Zdaniem ekspertów niedoceniany, wspólny rynek jest jednym z fundamentów Unii Europejskiej. Korzyści z ujednolicenia przepisów w całej wspólnocie mogą wynieść setki miliardów euro.

W ostatni czwartek i piątek w Warszawie odbyło się Krajowe Forum Jednolitego Rynku. Wicepremier Janusz Piechociński powiedział, że jednolity europejski rynek, niebawem stanie się jeszcze większy. Za trzy do pięciu lat Europa i Stany Zjednoczone podpiszą umowę handlową ustanawiającą wielką strefę wolnego handlu. Podobne porozumienia zostaną też potwierdzone z Kanadą i Japonią.

Według polityków wspólnota cały czas pracuje nad zmianami, które są korzystne dla firm. Chodzi między innymi o przepisy ujednolicające zamówienia publiczne. Jak informuje europosłanka Róża Thun zaczną obowiązywać w Polsce od 2016 roku. Najniższa cena nie będzie już najważniejszym kryterium. Dzięki regulacjom małe i średnie firmy będą miały łatwiejszy dostęp do rynków w innych krajach Unii Europejskiej.

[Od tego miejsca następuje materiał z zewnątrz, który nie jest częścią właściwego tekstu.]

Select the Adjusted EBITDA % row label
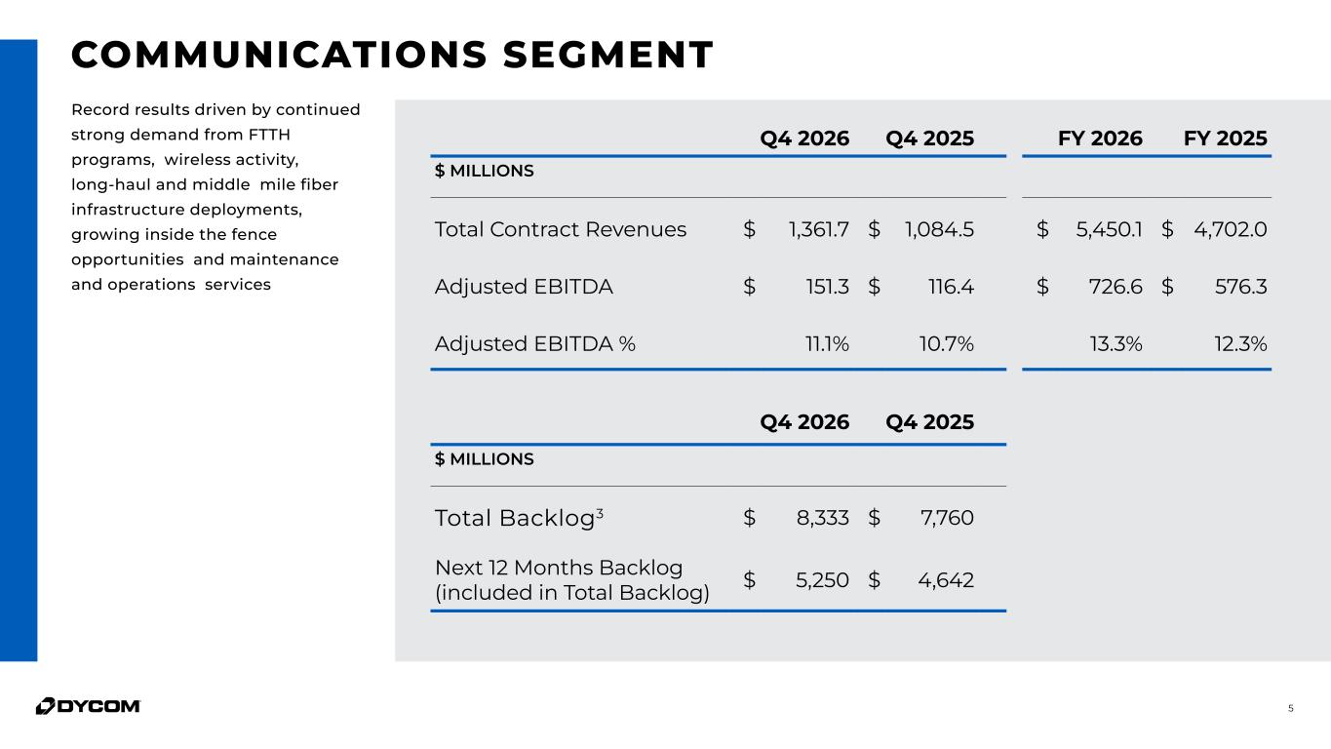coord(534,343)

Ekonomista, profesor Witold Orłowski podkreślił, że trudno zbudować jednolity system ekonomiczny i podatkowy w 28 krajach Unii Europejskiej. Społeczeństwa poszczególnych krajów wspólnoty zgadzają się co do ogólnych zasad wspólnego rynku, ale różnią się w szczegółach.
Według szacunków, które przytoczyła Róża Thun likwidacja administracyjnych barier w handlu między krajami UE zwiększyłaby unijne PKB o około 700 miliardów euro rocznie.